De quem é a culpa do que aconteceu há duas semanas em Mossul ninguém sabe. Pessoas morreram após dias a fio soterradas, houve muitos mortos após bombardeamentos norte-americanos de prédios em que procuraram refúgio, ou onde foram obrigados a esconder-se por combatentes do Daesh, segundo relatos de alguns dos sobreviventes. 

Pode ter sido um ataque aéreo dos Estados Unidos, uma cilada do Daesh que fez explodir edifícios com civis, ou um ataque norte-americano com efeitos amplificados por explosivos postos pelo grupo islamista, e o número de vítimas deverá, segundo informações iniciais de comandantes iraquianos, andar pelas duas centenas.

O ataque ocorreu a 17 de Março e responsáveis americanos dizem que não é claro se as duas centenas se referem a apenas um ou vários incidentes. Se for só um, e for devido a acção dos EUA, será o mais mortífero ataque americano no mundo desde há duas décadas, segundo o jornal norte-americano Christian Science Monitor, e o pior na região desde a invasão do Iraque há 14 anos.

As Nações Unidas falam em 307 mortos e 273 civis feridos entre 17 de Fevereiro e 22 de Março, numa situação provocada pela grande concentração de pessoas na parte ocidental de Mossul, zona da cidade velha, com as suas ruas estreitas e combatentes do Daesh a usar civis como escudos humanos. Estimam-se que 400 mil pessoas continuem nesta parte da cidade.

“É um inimigo que explora os civis para os seus propósitos”, disse o alto-comissário para os direitos humanos Zeid Ra’ad al-Hussein. “É vital que as forças de segurança iraquianas e os seus parceiros de coligação evitem esta armadilha.”

Os Estados Unidos têm equipas a investigar, mas suspeitam de uma manobra do Daesh: “É possível que o tenham feito para adiar a ofensiva em Mossul”, disse o chefe do exército Mark Milley, citado pela agência Reuters.

"Não saiam de casa"

A Amnistia Internacional juntou outro dado preocupante: a coligação e as forças iraquianas avisaram, repetidamente, os residentes para não sair das suas casas. “A coligação sabia que os ataques iriam provavelmente resultar num grande número de mortes civis”, diz a responsável da ONG Donatella Rovera ao diário britânico The Guardian.

O relato do repórter Martin Chulov, do Guardian, é impressionante.
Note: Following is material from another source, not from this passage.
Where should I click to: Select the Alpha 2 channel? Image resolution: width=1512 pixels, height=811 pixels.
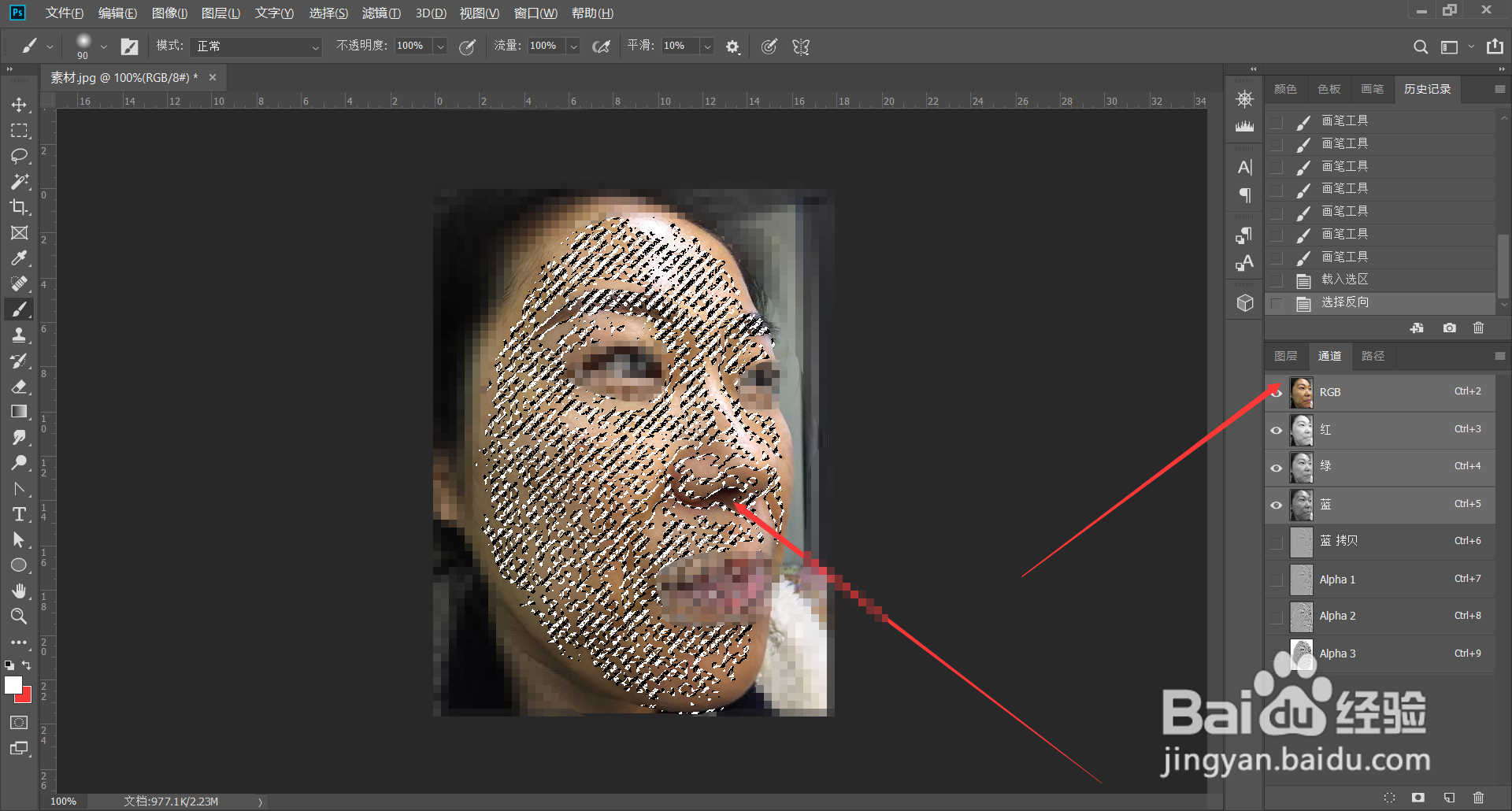(1338, 617)
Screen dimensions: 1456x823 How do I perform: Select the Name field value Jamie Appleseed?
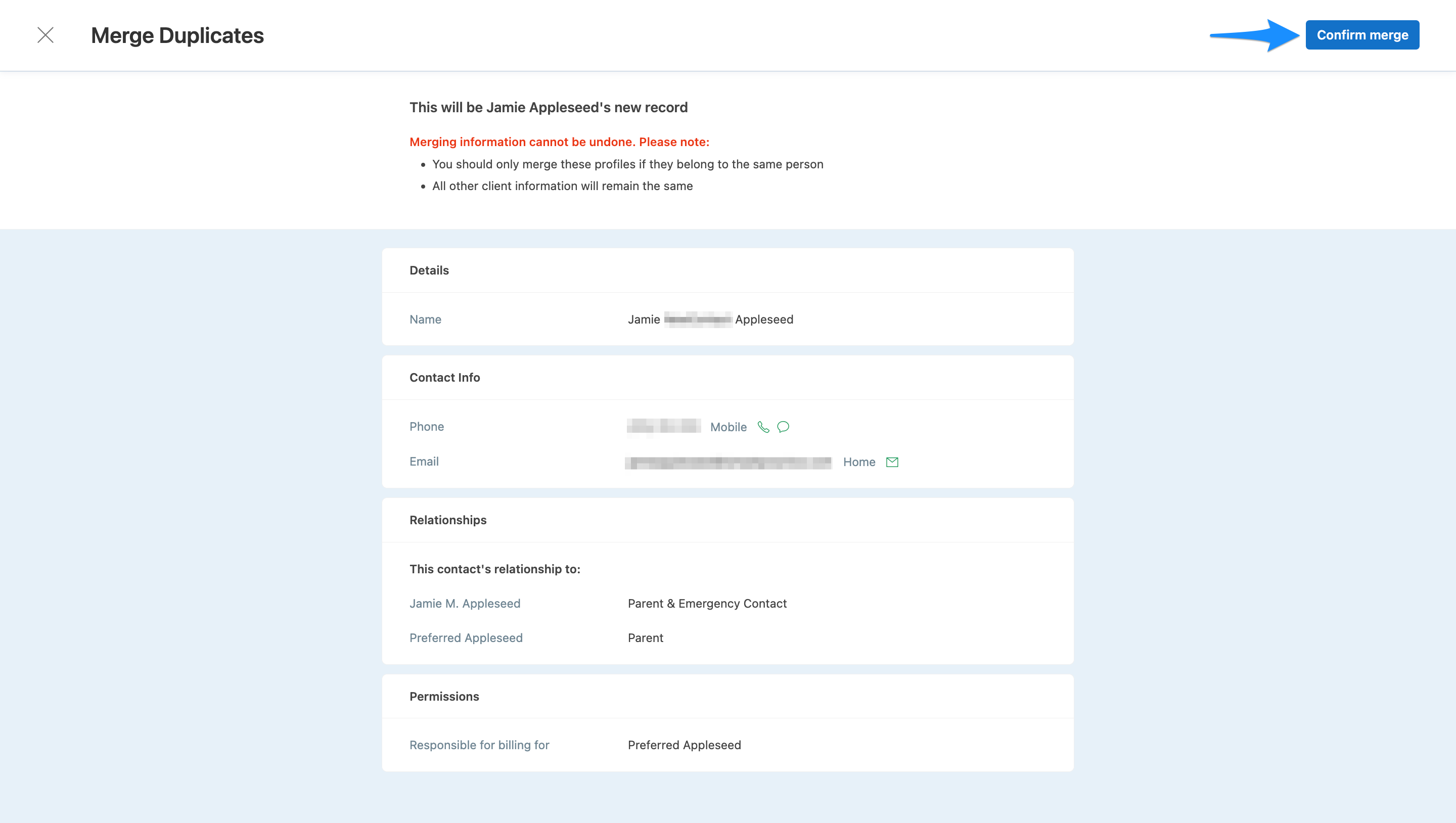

O jornalista falou com iraquianos num centro de refugiados que saíram dos seus bairros de Mossul. “Há seis familiares meus soterrados debaixo da nossa casa”, contou Assad, 32 anos, mostrando as mãos que usou para tentar afastar os escombros. “Não há equipas de resgate, nada, só nós e as nossas mãos”.

Muitas das vítimas foram morrendo nos cinco dias que demorou até chegar alguma ajuda. Foi então que os sobreviventes foram também retirados do local.

Alguns contaram que foram forçados por combatentes do Daesh a ficar dentro de edifícios atingidos, outros que apenas procuraram refúgio em caves por pensarem que era seguro. Havia atiradores furtivos do grupo islamista em cima de alguns prédios a disparar contra tropas iraquianas, e estes edifícios foram bombardeados, conta um dos habitantes do local, Majid al-Najim. “É razão suficiente para lançar uma enorme bomba, um sniper num telhado?” questionou Najim. “Depois disso, precisávamos de equipamento para resgatar as pessoas. Um bulldozer. Qualquer coisa. Mas os responsáveis corruptos do Governo não nos ajudaram. Este é um crime enorme.”

O comandante das forças especiais do Iraque, general Maan al-Saadi, disse ao New York Times que lamentava o sucedido, mas que o incidente era um resultado infeliz numa guerra complicada. Lembrando que perdeu centenas de homens a combater o Daesh, se este incidente for o preço para “libertar toda a cidade de Mossul” – “penso que é algo normal”.

Discute-se se o aumento de vítimas civis dos ataques americanos é resultado de uma mudança de direcção operacional feita sob a nova administração de Donald Trump. Houve aumentos semelhantes em operações perto de Raqqa, a “capital” do Daesh na Síria. A Administração nega que tenha havido alterações, mas comandantes iraquianos citados pelo New York Times como Ali Jamil dizem que enquanto antes os ataques que pediam eram adiados ou ignorados, agora a resposta é mais rápida.